In Tab of “Final solution idea”, there is a typo, it is “MSB(a[y]) > MSB(a[y])”. Else, it should be “MSB(a[y]) > MSB(a[x])”. @rajarshi_basu

1 Like

fixed
Thanks for pointing it out.

1 Like

in brief solution there should be ax plz correct it

silly me, thanks again.

Could you explain what is MSB

MSB is most significant bit in the binary representation of a number.

MSB(i) will actually store the position of the most sig. bit in binary rep. of that number.

Hello everyone !

I’m unable to think about the cases where my code is going wrong.
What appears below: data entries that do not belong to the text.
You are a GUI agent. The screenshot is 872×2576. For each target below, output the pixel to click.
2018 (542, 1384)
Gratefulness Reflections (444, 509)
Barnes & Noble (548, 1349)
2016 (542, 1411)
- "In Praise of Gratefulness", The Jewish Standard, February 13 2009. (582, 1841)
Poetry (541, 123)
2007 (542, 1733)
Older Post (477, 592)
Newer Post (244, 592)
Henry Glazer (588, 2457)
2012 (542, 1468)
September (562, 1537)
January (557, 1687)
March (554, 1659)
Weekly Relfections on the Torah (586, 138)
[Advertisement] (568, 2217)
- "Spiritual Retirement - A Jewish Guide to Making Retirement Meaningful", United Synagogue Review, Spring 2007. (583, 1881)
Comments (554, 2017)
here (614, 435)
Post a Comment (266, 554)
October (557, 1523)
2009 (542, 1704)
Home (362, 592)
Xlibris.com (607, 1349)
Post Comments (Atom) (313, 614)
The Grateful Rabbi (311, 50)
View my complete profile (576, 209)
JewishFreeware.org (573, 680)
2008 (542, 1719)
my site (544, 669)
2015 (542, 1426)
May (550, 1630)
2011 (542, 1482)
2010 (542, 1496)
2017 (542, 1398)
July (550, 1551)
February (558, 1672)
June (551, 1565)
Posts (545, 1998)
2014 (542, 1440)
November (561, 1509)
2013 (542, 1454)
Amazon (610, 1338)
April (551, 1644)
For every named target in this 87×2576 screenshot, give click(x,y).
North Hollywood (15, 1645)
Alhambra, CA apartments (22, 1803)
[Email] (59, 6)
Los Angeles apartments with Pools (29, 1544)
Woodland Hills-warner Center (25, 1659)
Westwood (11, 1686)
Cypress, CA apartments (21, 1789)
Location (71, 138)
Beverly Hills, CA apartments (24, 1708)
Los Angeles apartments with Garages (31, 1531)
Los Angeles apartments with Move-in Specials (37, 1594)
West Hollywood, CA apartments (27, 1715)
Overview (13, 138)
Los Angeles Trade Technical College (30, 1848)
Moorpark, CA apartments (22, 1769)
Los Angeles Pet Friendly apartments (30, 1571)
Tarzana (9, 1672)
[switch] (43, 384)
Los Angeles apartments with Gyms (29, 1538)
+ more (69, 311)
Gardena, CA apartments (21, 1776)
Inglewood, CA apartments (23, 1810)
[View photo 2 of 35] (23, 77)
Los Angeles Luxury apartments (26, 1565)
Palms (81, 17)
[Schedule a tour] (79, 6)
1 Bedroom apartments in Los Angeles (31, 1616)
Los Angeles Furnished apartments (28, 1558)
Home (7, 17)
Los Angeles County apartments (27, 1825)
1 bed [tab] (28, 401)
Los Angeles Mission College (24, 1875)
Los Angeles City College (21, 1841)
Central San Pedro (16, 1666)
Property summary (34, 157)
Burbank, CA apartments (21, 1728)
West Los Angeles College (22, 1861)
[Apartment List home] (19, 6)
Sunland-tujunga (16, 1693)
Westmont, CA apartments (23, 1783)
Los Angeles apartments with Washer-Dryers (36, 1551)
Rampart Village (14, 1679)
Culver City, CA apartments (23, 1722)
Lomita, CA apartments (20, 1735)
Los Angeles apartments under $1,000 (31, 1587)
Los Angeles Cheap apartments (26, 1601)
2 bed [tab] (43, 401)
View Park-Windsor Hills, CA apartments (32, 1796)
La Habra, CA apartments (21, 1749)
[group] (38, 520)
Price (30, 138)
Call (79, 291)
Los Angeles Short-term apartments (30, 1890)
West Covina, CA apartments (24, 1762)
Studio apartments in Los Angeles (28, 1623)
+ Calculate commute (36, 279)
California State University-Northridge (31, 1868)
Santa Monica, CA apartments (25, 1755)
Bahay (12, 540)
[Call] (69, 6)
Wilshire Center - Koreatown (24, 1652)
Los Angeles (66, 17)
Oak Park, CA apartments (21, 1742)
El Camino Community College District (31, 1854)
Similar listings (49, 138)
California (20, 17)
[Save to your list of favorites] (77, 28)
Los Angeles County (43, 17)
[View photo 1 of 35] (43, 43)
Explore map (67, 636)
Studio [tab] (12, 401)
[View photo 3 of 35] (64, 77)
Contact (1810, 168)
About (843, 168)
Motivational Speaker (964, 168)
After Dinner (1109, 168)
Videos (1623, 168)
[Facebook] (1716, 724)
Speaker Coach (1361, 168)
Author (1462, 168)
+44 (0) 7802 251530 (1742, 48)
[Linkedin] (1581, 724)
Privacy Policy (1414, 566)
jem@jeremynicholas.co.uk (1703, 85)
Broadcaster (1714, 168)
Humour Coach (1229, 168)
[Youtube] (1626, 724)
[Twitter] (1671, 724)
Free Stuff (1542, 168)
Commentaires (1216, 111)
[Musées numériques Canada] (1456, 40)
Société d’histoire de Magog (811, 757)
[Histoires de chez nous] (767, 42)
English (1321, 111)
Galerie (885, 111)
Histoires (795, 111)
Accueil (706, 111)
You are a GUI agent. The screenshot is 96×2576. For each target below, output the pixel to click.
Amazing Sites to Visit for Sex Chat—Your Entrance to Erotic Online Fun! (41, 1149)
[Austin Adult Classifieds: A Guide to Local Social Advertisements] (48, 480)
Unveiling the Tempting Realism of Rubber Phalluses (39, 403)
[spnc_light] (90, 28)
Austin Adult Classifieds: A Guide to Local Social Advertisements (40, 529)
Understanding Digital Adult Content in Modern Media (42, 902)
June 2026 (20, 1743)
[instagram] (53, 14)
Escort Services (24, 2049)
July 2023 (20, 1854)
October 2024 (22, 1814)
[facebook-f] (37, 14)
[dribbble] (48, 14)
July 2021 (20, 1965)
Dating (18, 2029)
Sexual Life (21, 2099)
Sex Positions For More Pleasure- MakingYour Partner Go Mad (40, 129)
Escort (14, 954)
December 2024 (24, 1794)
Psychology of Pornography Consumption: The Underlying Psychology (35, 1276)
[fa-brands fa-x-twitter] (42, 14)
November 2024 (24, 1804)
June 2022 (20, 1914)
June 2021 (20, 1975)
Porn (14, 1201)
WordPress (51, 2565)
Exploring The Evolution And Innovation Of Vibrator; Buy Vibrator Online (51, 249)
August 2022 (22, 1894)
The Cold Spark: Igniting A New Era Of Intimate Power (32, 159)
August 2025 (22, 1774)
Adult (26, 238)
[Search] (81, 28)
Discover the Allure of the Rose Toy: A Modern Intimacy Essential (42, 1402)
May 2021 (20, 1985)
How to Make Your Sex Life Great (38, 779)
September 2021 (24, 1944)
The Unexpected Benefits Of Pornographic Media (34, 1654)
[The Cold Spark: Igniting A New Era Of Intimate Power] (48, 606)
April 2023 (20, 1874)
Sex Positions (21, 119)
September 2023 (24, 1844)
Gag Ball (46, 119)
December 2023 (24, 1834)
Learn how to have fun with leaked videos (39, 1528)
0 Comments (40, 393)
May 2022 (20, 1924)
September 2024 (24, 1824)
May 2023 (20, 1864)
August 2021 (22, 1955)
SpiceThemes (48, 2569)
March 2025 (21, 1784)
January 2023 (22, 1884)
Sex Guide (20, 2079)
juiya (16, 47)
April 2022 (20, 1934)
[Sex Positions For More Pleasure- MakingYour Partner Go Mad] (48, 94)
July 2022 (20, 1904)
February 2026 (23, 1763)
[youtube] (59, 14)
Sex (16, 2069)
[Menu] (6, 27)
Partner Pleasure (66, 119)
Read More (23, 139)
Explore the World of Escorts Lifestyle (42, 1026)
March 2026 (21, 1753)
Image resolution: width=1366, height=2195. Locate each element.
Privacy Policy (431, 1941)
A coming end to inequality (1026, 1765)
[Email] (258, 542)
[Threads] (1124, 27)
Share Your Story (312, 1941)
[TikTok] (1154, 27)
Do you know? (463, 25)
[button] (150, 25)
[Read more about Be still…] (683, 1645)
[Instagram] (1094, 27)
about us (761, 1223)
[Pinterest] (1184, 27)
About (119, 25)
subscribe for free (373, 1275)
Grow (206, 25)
Please have a look at it. I have done everything similar as the editorial and added the cases for zero separately.

        #include<bits/stdc++.h>
#define ll long long
#define FIO ios_base::sync_with_stdio(false);cin.tie(NULL);

using namespace std;

int main()
{
FIO
ll t;
cin>>t;
while(t--){
ll n, q;
cin >> n >> q;
ll ar[n];
ll present[n + 1][31] = {};
ll msb[n + 1][31] = {}; // stores base on 1 indexing
ll c0[n + 1] = {}; // stores the count of 0
ll flg;
for(ll i=0;i<n;i++) {
flg = 1;
cin >> ar[i];
if (ar[i] == 0) c0[i + 1]++;
//
for (ll j = 30; j >= 0; j--) {
if (ar[i] & (1LL << j)) {
present[i + 1][j] = 1;
if (flg) {
msb[i + 1][j]++; flg = 0;
}
}
}
}
for (ll i = 1; i <= n; i++) {
c0[i] += c0[i - 1];
for (ll j = 0; j < 31; j++) {
msb[i][j] += msb[i - 1][j];
present[i][j] += present[i - 1][j];
}
}
while (q--) {
ll l, r; cin >> l >> r; --l;
ll len = r - l;
ll cc0 = c0[r] - c0[l];
ll ans = cc0 + ((len - cc0) * cc0) + (cc0 * (cc0 - 1)) / 2;
for (ll i = 0; i <= 30; i++) {
ans += ((msb[r][i] - msb[l][i]) * (present[r][i] - present[l][i] - (msb[r][i] - msb[l][i])));
}
cout << ans << endl;
}
}
return 0;
}

Thanks for reply. Does that mean the most left turned on bit in the number, for example:
0011001101

Is it MSB of this number?

yup , the leftmost set bit of a number .

Replaced it with:

  ll ans = ((len - cc0) * cc0) + cc0*cc0;


and it gives AC now. Try to think why.

1 Like

Yeah

Ohk I got it now. The pairs are ordered.

Thanks man. Really appreciate your effort.

1 Like

In above two solutions, the difference is in line 73 and 101.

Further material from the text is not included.